About this task
Give back exactly the lines of the material below that start at the line containing "Политика конфиденциальности (1305, 2155)" and end at the line containing "О компании (784, 2151)", and no others.

Listed records
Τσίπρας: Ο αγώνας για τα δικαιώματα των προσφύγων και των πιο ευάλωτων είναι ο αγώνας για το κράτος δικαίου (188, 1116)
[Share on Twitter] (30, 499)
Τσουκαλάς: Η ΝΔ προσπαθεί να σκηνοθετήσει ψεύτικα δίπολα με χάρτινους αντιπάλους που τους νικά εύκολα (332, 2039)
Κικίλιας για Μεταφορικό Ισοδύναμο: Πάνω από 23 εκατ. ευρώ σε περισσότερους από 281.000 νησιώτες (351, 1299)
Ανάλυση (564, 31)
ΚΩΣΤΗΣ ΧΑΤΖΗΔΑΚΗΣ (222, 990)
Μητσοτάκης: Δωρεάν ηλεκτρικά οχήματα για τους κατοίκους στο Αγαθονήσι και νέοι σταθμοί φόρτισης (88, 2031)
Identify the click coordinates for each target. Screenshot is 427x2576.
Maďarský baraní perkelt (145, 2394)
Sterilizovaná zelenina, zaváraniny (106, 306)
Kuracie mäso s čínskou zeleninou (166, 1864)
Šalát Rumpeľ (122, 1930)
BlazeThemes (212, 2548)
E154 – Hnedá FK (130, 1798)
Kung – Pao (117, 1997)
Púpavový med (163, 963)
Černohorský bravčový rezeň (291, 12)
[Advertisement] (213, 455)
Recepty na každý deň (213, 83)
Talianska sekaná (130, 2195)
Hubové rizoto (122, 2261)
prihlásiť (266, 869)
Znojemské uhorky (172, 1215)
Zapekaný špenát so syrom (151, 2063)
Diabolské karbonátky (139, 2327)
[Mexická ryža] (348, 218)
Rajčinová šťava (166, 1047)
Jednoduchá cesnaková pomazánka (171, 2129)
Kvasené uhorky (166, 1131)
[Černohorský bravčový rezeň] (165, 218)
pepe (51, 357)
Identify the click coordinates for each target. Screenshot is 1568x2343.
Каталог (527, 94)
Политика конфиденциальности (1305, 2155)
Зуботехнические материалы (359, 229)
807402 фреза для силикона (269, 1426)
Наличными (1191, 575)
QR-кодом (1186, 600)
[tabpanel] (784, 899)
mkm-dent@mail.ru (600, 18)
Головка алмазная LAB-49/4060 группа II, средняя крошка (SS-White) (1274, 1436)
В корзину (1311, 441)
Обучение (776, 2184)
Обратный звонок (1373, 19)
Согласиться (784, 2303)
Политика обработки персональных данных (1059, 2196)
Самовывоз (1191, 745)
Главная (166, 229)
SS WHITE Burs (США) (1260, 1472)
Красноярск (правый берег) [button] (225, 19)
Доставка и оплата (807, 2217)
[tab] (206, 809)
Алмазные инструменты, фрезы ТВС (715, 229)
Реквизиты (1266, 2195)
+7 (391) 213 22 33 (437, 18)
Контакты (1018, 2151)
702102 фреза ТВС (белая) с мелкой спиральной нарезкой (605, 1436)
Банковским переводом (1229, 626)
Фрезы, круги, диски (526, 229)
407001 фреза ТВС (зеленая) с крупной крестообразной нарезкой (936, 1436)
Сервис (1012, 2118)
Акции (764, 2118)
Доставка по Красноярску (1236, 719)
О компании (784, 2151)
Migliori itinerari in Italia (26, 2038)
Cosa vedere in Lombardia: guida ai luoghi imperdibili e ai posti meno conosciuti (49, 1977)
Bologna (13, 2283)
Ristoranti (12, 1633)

Solution to this task
Политика конфиденциальности (1305, 2155)
Зуботехнические материалы (359, 229)
807402 фреза для силикона (269, 1426)
Наличными (1191, 575)
QR-кодом (1186, 600)
[tabpanel] (784, 899)
mkm-dent@mail.ru (600, 18)
Головка алмазная LAB-49/4060 группа II, средняя крошка (SS-White) (1274, 1436)
В корзину (1311, 441)
Обучение (776, 2184)
Обратный звонок (1373, 19)
Согласиться (784, 2303)
Политика обработки персональных данных (1059, 2196)
Самовывоз (1191, 745)
Главная (166, 229)
SS WHITE Burs (США) (1260, 1472)
Красноярск (правый берег) [button] (225, 19)
Доставка и оплата (807, 2217)
[tab] (206, 809)
Алмазные инструменты, фрезы ТВС (715, 229)
Реквизиты (1266, 2195)
+7 (391) 213 22 33 (437, 18)
Контакты (1018, 2151)
702102 фреза ТВС (белая) с мелкой спиральной нарезкой (605, 1436)
Банковским переводом (1229, 626)
Фрезы, круги, диски (526, 229)
407001 фреза ТВС (зеленая) с крупной крестообразной нарезкой (936, 1436)
Сервис (1012, 2118)
Акции (764, 2118)
Доставка по Красноярску (1236, 719)
О компании (784, 2151)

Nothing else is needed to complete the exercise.